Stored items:
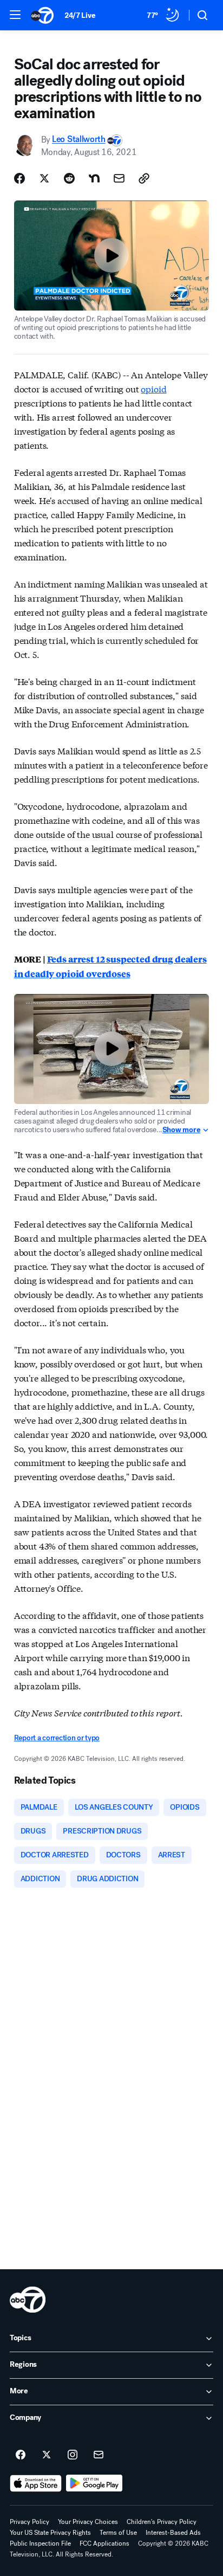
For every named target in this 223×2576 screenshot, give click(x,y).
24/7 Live (79, 15)
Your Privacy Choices (88, 2522)
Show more (181, 1130)
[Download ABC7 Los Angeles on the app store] (36, 2483)
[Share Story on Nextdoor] (94, 178)
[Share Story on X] (44, 178)
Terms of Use (118, 2532)
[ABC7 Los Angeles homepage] (42, 15)
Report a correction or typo (57, 1738)
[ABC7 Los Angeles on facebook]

ABOUT THIS TASK.
Could you print all the entries exactly as they stand, with the pictures left out?

ANSWER SPACE.
For every named target in this 223×2576 screenshot, give click(x,y).
24/7 Live (79, 15)
Your Privacy Choices (88, 2522)
Show more (181, 1130)
[Download ABC7 Los Angeles on the app store] (36, 2483)
[Share Story on Nextdoor] (94, 178)
[Share Story on X] (44, 178)
Terms of Use (118, 2532)
[ABC7 Los Angeles homepage] (42, 15)
Report a correction or typo (57, 1738)
[ABC7 Los Angeles on facebook]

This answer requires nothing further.